なにしろ、昨夜はヒサコの姿であったが、芸術に彩られた素晴らしい空間で楽しい時間を過ごしたのだ。芸術品を愛で、文芸に精を出し、酒と料理に舌鼓を打つ。まさに、欲して手に入れられなかった理想の生活が、しっかりとした形となって現れたのだ。
ああした生活を楽しみたい。あとは茶を手に入れれば完璧なのだ。
もう魔王なんてどうでもいいかな、と思いつつも、後ろから女神が複雑な視線を送ってくるので、そういうわけにもいかなかった。
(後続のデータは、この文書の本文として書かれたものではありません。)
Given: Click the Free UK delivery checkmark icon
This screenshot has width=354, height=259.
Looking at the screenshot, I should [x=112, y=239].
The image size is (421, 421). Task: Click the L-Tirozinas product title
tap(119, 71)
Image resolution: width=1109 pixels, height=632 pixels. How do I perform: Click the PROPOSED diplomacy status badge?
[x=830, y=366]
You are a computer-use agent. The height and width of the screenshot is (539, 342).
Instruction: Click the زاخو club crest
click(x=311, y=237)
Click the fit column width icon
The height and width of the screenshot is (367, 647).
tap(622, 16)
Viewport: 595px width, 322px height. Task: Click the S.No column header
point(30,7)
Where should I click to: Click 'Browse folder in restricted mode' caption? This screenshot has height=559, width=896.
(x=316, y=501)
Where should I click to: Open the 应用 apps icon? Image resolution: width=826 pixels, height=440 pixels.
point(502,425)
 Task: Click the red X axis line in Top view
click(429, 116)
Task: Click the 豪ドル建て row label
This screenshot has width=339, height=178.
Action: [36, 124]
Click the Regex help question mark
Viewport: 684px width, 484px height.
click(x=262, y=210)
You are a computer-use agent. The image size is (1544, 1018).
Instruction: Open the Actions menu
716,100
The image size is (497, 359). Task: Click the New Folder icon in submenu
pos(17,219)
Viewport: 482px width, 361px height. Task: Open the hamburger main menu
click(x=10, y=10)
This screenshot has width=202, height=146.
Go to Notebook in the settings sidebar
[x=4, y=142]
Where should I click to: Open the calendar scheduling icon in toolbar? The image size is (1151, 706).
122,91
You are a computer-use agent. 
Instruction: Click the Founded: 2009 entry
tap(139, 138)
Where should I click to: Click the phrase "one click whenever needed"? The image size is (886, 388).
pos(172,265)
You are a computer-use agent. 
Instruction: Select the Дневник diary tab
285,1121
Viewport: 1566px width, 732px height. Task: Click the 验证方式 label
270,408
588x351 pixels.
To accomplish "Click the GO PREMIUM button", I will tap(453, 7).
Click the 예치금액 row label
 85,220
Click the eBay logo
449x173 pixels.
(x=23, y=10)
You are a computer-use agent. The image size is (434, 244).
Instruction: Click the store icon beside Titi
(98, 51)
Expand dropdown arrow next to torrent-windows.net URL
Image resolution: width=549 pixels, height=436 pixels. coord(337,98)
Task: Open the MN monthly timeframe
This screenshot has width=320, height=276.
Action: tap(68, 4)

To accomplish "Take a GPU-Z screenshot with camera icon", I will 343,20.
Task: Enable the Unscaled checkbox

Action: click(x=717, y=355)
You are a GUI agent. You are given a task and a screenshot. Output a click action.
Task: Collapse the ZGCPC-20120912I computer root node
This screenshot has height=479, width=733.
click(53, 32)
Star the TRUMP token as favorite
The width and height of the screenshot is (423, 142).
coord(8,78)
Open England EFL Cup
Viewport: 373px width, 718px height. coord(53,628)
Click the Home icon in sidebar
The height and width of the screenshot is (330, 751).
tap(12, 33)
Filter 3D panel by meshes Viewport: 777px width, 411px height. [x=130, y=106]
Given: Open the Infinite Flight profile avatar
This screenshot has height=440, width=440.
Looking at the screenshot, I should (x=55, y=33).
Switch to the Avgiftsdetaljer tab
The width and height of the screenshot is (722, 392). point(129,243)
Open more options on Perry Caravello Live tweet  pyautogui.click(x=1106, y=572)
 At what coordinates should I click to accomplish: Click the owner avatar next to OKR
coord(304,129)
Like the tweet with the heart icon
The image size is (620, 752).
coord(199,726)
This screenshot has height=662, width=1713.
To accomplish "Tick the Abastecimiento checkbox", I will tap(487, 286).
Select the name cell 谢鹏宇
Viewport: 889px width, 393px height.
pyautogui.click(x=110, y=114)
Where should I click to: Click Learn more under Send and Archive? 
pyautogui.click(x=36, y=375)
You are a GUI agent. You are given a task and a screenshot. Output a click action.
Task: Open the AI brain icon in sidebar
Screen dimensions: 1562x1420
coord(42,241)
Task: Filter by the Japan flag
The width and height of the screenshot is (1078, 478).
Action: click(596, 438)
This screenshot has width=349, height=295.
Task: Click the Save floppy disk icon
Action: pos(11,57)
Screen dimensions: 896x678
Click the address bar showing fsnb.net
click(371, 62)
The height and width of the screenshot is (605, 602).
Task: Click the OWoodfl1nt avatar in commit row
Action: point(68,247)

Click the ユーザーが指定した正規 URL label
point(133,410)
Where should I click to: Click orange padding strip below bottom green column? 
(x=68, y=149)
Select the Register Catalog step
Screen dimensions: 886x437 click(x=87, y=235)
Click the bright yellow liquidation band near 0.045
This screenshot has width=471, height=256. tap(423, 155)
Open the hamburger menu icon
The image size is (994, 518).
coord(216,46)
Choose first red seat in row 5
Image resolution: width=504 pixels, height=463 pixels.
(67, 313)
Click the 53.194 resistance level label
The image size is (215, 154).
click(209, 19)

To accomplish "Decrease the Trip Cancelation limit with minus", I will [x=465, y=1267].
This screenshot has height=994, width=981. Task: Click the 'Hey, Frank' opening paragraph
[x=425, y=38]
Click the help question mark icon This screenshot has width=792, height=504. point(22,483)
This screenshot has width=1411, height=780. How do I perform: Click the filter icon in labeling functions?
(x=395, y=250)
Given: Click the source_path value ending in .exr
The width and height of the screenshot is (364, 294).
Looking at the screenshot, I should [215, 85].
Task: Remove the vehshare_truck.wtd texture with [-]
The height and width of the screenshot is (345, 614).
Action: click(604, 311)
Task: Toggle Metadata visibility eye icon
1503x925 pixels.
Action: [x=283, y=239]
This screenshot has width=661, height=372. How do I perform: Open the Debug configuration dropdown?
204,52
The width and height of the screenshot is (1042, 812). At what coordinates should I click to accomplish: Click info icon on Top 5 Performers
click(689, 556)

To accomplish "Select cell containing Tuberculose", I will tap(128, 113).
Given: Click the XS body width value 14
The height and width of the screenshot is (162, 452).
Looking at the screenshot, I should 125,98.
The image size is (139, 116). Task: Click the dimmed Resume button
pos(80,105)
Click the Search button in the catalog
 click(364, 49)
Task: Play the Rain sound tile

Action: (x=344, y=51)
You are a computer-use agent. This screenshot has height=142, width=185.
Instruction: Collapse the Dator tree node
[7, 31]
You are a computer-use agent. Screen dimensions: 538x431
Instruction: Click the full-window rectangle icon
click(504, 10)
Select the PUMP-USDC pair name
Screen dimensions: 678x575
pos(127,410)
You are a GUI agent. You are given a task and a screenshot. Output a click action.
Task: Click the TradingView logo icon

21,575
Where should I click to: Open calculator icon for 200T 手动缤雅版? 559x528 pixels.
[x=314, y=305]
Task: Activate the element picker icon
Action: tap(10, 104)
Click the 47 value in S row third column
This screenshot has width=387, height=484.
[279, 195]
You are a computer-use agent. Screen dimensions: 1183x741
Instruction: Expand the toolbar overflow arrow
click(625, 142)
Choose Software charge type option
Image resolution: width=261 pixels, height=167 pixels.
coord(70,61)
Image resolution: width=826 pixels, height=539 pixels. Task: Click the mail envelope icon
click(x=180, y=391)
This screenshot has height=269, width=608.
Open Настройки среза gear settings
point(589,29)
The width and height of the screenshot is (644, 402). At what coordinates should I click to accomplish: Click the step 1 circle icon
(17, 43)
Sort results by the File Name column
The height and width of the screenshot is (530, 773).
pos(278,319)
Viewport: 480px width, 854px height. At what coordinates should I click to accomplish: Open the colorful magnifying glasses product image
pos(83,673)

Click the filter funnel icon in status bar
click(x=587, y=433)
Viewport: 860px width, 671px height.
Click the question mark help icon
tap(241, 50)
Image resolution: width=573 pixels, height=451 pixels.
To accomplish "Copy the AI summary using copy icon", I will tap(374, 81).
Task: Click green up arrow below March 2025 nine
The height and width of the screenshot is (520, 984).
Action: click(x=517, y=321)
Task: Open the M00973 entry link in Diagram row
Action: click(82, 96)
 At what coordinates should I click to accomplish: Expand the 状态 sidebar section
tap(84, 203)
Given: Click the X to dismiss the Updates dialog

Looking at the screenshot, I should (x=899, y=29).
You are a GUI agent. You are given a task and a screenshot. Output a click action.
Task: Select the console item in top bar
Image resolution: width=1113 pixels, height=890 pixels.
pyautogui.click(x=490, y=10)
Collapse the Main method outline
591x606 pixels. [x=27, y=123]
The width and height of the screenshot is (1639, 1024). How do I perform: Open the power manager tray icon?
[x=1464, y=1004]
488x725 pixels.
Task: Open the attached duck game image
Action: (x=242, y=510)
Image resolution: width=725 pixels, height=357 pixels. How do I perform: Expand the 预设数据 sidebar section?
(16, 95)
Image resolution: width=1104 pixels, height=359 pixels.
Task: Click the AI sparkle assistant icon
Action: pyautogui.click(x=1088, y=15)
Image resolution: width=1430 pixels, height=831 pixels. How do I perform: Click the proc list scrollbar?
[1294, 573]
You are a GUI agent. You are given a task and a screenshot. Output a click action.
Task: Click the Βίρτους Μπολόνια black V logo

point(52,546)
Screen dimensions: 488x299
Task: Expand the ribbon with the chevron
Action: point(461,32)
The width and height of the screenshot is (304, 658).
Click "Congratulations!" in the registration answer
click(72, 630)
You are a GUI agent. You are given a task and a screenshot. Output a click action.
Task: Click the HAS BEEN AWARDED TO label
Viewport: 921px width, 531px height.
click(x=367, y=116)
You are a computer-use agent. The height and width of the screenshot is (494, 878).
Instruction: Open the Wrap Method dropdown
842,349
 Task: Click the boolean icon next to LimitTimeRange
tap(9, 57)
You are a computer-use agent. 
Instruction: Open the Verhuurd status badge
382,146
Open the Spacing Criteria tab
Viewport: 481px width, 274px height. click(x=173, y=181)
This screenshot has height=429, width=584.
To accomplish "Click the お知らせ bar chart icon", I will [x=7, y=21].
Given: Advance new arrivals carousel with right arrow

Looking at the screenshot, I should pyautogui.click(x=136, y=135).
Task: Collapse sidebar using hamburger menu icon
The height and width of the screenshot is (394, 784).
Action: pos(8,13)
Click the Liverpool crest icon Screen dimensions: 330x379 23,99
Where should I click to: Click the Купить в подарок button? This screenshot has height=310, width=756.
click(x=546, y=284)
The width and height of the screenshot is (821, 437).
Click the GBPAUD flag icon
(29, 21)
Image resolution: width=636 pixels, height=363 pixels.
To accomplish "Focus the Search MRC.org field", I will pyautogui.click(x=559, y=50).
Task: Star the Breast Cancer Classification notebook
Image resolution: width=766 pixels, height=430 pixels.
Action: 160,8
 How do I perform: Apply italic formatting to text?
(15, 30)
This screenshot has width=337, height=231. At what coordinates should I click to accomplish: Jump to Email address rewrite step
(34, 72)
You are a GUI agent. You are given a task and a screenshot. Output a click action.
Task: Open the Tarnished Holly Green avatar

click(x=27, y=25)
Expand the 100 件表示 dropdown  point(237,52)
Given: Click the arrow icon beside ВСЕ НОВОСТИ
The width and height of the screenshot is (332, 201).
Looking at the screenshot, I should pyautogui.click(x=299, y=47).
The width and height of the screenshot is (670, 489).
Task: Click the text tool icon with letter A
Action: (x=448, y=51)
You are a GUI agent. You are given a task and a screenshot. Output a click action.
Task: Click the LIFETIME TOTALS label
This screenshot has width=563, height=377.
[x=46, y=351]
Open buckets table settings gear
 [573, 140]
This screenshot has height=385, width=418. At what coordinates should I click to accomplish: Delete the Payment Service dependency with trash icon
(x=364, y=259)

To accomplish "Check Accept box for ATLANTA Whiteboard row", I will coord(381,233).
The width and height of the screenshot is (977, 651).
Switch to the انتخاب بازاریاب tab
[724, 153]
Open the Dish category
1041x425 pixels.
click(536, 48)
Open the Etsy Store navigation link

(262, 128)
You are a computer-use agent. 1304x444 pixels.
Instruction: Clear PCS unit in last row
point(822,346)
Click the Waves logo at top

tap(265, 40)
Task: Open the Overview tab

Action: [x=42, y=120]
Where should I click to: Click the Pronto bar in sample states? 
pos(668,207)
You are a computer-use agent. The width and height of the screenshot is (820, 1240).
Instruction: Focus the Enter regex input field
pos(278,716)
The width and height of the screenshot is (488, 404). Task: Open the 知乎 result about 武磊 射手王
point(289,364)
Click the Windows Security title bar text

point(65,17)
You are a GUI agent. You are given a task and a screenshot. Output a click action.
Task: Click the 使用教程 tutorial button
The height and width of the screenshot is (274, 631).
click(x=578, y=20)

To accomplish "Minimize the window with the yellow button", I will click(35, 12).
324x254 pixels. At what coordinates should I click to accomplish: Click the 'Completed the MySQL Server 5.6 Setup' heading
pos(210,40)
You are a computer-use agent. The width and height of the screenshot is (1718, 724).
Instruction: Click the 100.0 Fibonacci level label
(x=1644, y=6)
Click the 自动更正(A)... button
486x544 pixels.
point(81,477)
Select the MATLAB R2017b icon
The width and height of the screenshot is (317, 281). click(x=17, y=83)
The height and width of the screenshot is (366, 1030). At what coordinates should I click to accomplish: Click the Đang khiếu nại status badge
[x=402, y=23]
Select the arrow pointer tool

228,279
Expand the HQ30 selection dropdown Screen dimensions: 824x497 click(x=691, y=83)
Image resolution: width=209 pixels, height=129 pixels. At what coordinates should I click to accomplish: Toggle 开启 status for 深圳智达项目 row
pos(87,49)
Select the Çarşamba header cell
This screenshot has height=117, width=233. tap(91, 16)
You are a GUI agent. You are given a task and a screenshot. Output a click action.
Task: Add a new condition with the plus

長く楽しみつつ、魔王もきっちり対処する。それが現在の理想であった。
「あ、そうそう。先触れの使者が来て、もうすぐ火の大神官アスプリク様が到着するそうよ」
「おお、来たか!」
待ちに待った人物の到着に、ヒーサは目を輝かせた。
なにしろ、世界を揺るがす“魔王候補”であり、茶の温室栽培に必要な“凄腕の炎系術士”であり、王権簒奪を目論む“共犯者”であるのだ。歓迎するのは当然と言えた。
なお、その来訪を告げてきたティースは複雑であった。
「ヒーサ、そんなに彼女に会えるのが嬉しいですか?」
「嬉しいよ、何しろ、“トモダチ”だからな」
「友達、ですか」
口では友達といいつつも、実際二人の関係はかなり深いところまで及んでいるとティースは察していた。なにしろ、神官職を捨てて還俗し、結婚したいとまで言っていたのだ。嘘か冗談かは定かではないが、完全な嘘とも言い切る自信もなかった。
(そうよね~。実質破産した女伯爵と、天才の王女殿下、天秤にかけたら見劣りするわ)
実際、アスプリクにはティースにない強大な力があり、そこは認めざるをえなかったが、女としては嫉妬で狂いそうであった。
複雑な事情があるとはいえ、ティースはヒーサに間違いなく惹かれているのだ。普段はのほほんとしていても、その決断の速さや、時折見せる苛烈さは、公爵家当主として相応しいと考えていた。なにより、妻として大切にしてもらっているという実感も得ていた。
そこに、異物が入り込んでほしくないのだ。
だが、その異物は容赦なく入り込んできた。
「ウェ~イ、公爵、お久しぶり~」
いきなり診療所の入口から声がしたので全員がそちらを振り向くと、そこには一人の少女が立っていた。頭髪から肌の色まで新雪のような汚れない白で統一され、紅玉をはめ込んだような澄んだ赤い瞳で見つめてきた。
「おお、アスプリク、久しいな!」
「約束通り、お邪魔するね。しばらく公爵領で世話になるよ」
かくして、役者はまた一人公爵領に揃った。
罪を背負ってくれる“妹”、色々と楽しませてくれる“妻”、可愛らしい(?)愛玩動物、志を同じくする“愛人”。実に重厚な布陣だ。
ヒーサにとって、あと足りていないのは“茶の木”のみとなった。